昼間の出来事が心の中でぐるぐると回っているが、それを表に出すような青子じゃない。
つとめて明るく振舞い、いってらしっしゃい、と送り出した。
一緒に作った自分の夕食も食べる気にはなれず、薄暗いリビングのソファに座り込んだまま、時が過ぎる。
昼間、快斗と一緒にいた女性。
誰かに似てるような気もするのだが、それより何より、青子には見せた事のない、あの赤い顔。
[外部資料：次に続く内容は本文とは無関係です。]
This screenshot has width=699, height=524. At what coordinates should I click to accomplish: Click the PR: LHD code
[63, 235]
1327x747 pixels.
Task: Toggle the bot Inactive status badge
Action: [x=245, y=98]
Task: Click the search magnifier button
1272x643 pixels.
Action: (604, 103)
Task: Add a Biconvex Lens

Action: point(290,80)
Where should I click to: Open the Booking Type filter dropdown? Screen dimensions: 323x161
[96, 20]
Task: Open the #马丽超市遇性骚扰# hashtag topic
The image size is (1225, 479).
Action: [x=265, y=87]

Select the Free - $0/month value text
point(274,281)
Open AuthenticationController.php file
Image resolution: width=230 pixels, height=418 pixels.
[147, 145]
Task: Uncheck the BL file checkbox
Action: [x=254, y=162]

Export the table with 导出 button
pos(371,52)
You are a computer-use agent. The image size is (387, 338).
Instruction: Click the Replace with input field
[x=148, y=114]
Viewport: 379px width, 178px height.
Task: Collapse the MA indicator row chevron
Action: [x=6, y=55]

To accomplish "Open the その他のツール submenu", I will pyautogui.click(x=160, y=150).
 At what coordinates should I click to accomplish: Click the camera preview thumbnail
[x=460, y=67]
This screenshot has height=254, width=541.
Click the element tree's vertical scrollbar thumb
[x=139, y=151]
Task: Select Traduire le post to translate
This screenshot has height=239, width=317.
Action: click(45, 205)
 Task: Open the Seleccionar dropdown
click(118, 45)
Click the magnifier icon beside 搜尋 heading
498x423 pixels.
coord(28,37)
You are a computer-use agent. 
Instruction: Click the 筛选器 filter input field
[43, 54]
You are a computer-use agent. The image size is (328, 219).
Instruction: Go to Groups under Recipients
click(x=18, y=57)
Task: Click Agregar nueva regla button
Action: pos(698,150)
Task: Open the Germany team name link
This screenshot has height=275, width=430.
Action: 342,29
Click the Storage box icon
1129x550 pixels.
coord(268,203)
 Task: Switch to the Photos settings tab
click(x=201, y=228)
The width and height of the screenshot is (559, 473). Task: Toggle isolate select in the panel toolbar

自分は快斗の“恋人”だと思っていたけれど、そうじゃなかったのかもしれない。
青子がいつまでたってもお子様を卒業できないから、愛想つかされたんだ。
ねぇ、快斗。
隣にいた女性、誰?
青子なんかよりもずっと綺麗で、大人で。
スタイルもモデルさんみたいに細くて。
あぁ、そうか。
やっぱり青子じゃダメだったんだね。
青子なりに頑張ったんだけど、アヒルは白鳥にはなれないんだね。
快斗はモテる。
青子なんかが独占しちゃいけないんだ。
ありがとう。
短い間だったけど、快斗の“恋人”になれて嬉しかったよ。
すごく幸せだったよ。
季節はもうすぐ秋。
青子の恋は、終わるんだね・・・・・・・・
落ちて行く一方の思考に、いつしか涙が溢れる。
快斗との想い出が走馬灯のように現れては消え、しだいに嗚咽がもれてくる。
「やっぱりアヒルは白鳥にはなれないんだね・・・」
一緒にいる時間が長すぎた。
こんなにも辛くなるほど、自分は快斗が好きだった。
改めて気付かされた想いに、涙は止めど無く溢れる。
「か・・・いとっっ」
頭を下げ、つぶやいたと同時に部屋が明るくなった。
「え?」
一瞬、何が起きたのか判らずに、慌てて顔をあげる。
「青子」
「!?」
背後からかかった声に振り向く。
リビングの入口に快斗が立っていた。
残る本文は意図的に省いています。